Mr. Mark Field (Cities of London and Westminster) (Con): Will the Economic Secretary also examine high levels of tobacco duty and smuggling? He knows that it is now estimated that some 30 per cent. of UK cigarettes are counterfeit and are therefore practically tax exempt, which obviously impacts on not only the overall tax take, but on the health programmes discussed by other hon. Members.
John Healey: The hon. Gentleman is rightly concerned, as we are, by tobacco smuggling's impactabout £3 billion a yearon the public purse. The differences in duty between the UK and other EU member states are not the point. The vast majority of smuggled cigarettes arrive in bulk with no duty having been paid within the European Union or anywhere else. Such organised criminal activity, which we are taking steps to disrupt, is the major problem that is causing a loss to the taxpayer.
6. Mr.
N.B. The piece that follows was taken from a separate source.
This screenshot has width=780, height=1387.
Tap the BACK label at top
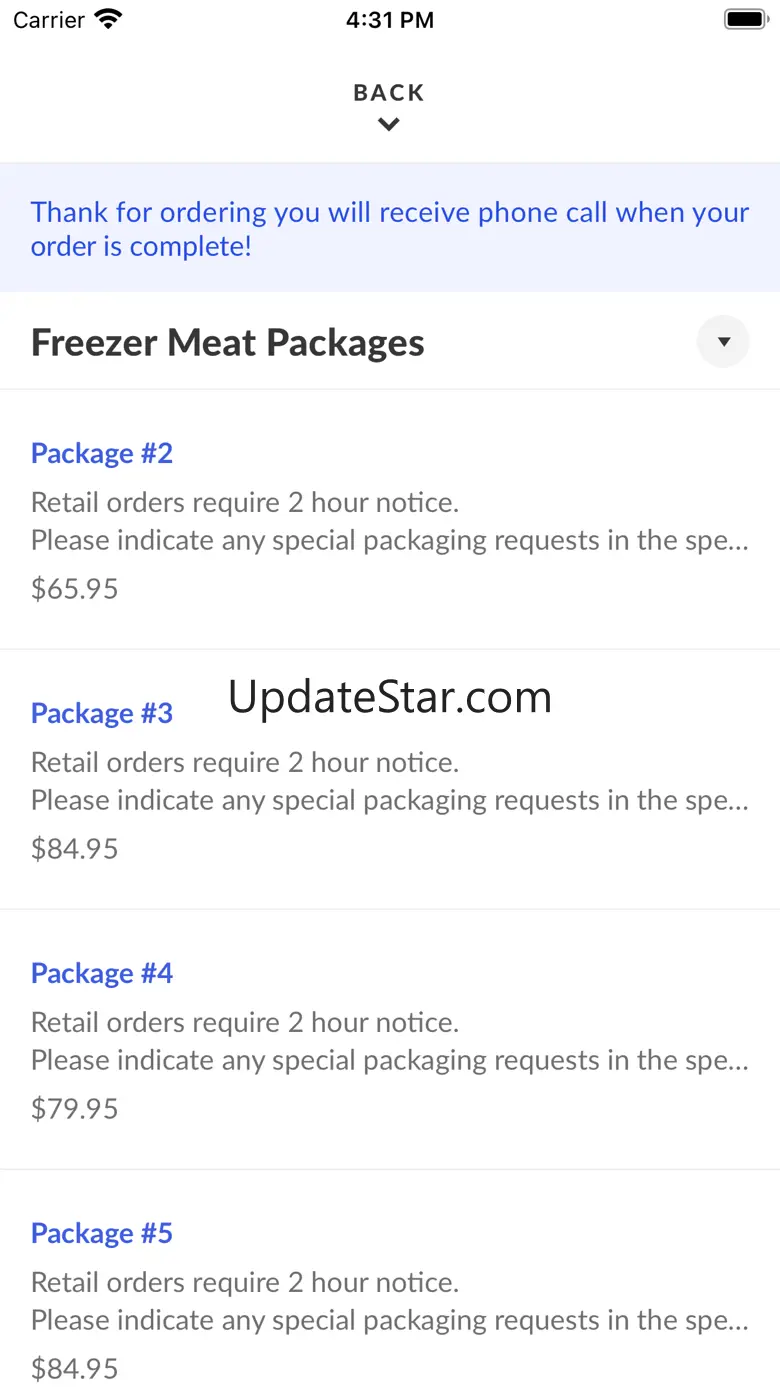pos(389,93)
John MacDougall (Central Fife) (Lab): When he last met G7 leaders to discuss third world poverty. [190542]
7. Mr. Tom Clarke (Coatbridge and Chryston) (Lab): What his Department's policy is on ensuring that the resources allocated to tackling poverty in developing countries are used to best effect. [190543]
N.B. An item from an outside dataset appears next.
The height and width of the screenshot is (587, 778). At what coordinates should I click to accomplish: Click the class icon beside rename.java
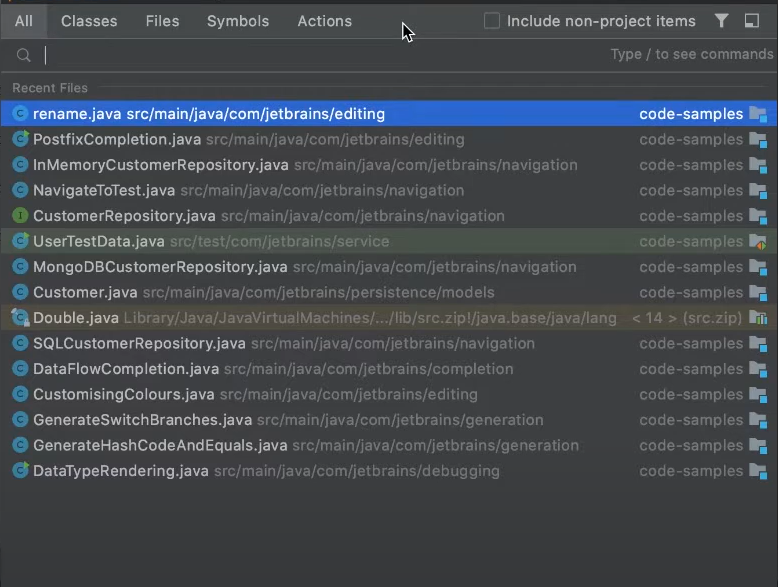click(x=20, y=114)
The Chancellor of the Exchequer (Mr. Gordon Brown): At the IMF and World Bank meetings that I attended a few days ago, I proposed that we make better use of existing aid by reorganising priorities, untying aid and pooling funds internationally. That includes calling on the European Union to focus more of its aid on the poorest countries. We also propose that other countries set a timetable for spending 0.7 per cent. of their national income on aid, as well as a doubling of aid through the adoption of the international finance facility.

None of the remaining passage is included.